Como o software de controle de dispositivo é verificado quanto à qualidade?

5

Muitos, many reports on the now infamous MCAS suggest a software patch is forthcoming in the next several weeks that will address the confounding single point of failure with the two AOA sensors that probably contributed to at least one 737 MAX crash.

As a software developer (of a much different variety than a Boeing engineer), I am very curious:

  1. What do regulators and the public know about the actual code that flies planes (and sometimes crashes them)?

I've been looking for an hour and can't locate a single patent application that even mentions what language it's written in, though I imagine it's a complex network of machine languages and so forth. I tend to doubt the 737 runs on JavaScript...

Mais importante:

  1. Is there any procedure for QA'ing an airline manufacturer's code?

  2. Does someone at the FAA get invited to Boeing's private Github account?

I'm mostly being facetious, but you get the idea. I ask because every day it sounds more and more like a freshman error in code cost 300+ lives.

  1. Is there anywhere I can look for descriptions of this mysterious code and its forthcoming patch?
por Chris Wilson 16.03.2019 / 16:27

3 respostas

I've worked on some certified software in a different domain (and slightly less strict); the principle would be similar here.

Basically the certifying authority will want to make sure that proper risk analysis was done on the system—both software and hardware—and risks were mitigated to get to certain level of reliability.

The authority does not have programmers to actually review the code. They will be checking the requirements, the test coverage, records that all procedures were followed. All code must be traceable to requirements that caused it to be written, tests that cover it, there must be records it was reviewed, that all the tests passed. All requirements must have their tests, then there have to be various stress tests, exploratory tests, the test plans have to be reviewed. There will be various static checks too and guidelines to follow. It is a massive amount of paperwork to make sure risks were not missed.

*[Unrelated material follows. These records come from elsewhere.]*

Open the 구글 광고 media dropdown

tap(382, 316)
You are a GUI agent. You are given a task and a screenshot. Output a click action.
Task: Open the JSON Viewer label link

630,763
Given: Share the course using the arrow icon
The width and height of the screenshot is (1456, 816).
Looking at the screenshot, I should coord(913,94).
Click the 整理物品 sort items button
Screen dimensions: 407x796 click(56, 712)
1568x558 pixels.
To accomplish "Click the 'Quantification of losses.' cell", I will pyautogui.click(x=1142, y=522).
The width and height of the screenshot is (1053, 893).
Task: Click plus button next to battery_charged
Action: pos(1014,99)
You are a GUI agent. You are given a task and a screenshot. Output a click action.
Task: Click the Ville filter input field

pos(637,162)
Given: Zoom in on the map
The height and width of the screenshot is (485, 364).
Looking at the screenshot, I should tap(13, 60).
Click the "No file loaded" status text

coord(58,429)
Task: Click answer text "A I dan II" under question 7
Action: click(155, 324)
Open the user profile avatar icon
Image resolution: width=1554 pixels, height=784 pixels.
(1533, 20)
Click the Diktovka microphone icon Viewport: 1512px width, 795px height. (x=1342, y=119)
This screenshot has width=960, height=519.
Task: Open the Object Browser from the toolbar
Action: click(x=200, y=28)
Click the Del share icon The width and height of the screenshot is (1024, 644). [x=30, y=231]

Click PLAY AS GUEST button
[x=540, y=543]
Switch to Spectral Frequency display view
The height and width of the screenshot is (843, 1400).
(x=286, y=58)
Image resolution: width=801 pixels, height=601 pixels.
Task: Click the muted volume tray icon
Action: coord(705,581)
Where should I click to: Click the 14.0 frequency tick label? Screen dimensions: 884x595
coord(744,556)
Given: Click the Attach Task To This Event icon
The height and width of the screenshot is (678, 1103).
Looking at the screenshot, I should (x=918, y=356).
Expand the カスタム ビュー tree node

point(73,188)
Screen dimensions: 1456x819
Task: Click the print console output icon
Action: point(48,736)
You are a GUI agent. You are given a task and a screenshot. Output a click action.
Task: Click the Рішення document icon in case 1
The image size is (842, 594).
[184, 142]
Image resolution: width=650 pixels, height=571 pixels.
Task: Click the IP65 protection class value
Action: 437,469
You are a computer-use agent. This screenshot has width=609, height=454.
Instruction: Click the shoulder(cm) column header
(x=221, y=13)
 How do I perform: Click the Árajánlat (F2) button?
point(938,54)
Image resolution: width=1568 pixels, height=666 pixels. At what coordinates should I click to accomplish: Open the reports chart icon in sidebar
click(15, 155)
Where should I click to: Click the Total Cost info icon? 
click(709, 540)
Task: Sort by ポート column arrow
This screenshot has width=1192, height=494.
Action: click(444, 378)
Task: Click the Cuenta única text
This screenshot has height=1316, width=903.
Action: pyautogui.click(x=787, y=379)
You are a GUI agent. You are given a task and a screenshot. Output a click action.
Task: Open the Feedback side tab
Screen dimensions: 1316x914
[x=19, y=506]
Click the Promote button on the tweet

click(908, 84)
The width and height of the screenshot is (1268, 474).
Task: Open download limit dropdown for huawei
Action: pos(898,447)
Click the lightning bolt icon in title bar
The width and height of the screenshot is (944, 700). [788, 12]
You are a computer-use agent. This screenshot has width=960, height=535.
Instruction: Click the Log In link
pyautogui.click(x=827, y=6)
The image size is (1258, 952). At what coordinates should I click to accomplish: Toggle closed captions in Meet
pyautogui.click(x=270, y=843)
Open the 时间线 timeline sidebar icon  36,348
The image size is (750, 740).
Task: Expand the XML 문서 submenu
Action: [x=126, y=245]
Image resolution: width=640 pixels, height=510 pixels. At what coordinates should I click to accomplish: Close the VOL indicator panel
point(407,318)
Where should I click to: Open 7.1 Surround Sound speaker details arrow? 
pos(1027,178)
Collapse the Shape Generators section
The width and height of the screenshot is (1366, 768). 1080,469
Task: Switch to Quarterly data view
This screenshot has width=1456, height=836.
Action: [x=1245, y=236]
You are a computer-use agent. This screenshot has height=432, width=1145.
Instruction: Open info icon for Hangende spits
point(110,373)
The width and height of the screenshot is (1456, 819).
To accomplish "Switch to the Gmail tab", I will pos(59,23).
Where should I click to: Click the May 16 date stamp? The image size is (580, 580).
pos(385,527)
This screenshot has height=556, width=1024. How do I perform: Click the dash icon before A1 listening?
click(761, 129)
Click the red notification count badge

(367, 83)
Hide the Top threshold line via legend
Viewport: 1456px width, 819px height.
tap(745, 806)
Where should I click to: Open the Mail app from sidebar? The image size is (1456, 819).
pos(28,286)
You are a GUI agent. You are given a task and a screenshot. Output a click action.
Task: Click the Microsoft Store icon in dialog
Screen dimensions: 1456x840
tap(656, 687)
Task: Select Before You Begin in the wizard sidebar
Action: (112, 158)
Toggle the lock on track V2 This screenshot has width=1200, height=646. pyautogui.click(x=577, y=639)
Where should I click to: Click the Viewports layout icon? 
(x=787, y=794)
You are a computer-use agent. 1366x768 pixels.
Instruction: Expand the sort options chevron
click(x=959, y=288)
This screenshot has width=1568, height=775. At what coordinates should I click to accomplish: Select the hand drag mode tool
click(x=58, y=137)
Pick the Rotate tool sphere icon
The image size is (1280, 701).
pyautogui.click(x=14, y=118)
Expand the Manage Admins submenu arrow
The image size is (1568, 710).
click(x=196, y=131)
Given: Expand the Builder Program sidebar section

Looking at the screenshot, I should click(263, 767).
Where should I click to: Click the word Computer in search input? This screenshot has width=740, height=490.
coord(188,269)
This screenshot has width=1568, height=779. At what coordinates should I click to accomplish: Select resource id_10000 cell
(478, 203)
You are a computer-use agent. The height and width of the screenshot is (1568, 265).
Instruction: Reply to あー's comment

And then the required estimated mean time between failures for critical systems is so insanely low—IIRC for critical systems the mean time between critical failures must be (estimated) at least 10⁹ hours—that there is simply no way to demonstrate it by tests alone. Even the hardware won't have that reliability—it is hundred thousand years. So the system has to be designed so that it can fail safe and fail over to a backup and then the mean time between failure of all the systems during single flight is what gets above the target.

So there is procedure, but the maker does it and the certification authority only verifies that it was followed.

The safety critical code is indeed usually written in C, or sometimes C++ or Ada. However, safety critical, and any other hard real-time, code must be written with use of static memory only. This eliminates large class of problems that C code is normally known for, and the simplicity of C makes it easier to statically check—and the makers of critical software have powerful advanced tools for doing it—, so it is actually quite good fit.

The code still actually tends to be pretty ugly. It is hammered heavily with the tests, but when fixing issues found, preference is to do smaller changes to avoid breaking other parts that already passed the tests, which adds to its ugliness. Nobody thinks its perfect either, but that's not the point. The hardware is not perfect either, so the backups, fail-safes and fail-overs are designed to handle both kinds of failures.

And note that the current Boeing issue is actually a problem with the requirements. The trim system may run away for example if the switch gets stuck, which is always a risk with mechanical switch, so there must be a cut-off switch to disconnect it. And, judging from the public information only, it seems whoever designed this system argued that that cut-off switch is sufficient to handle failure of the new addition too, so the system was not considered critical and fault detection was not included in the requirements for it. But in doing so they apparently underestimated the human factors involved—specific details will be subject to analysis in the investigation and it is what usually takes so long.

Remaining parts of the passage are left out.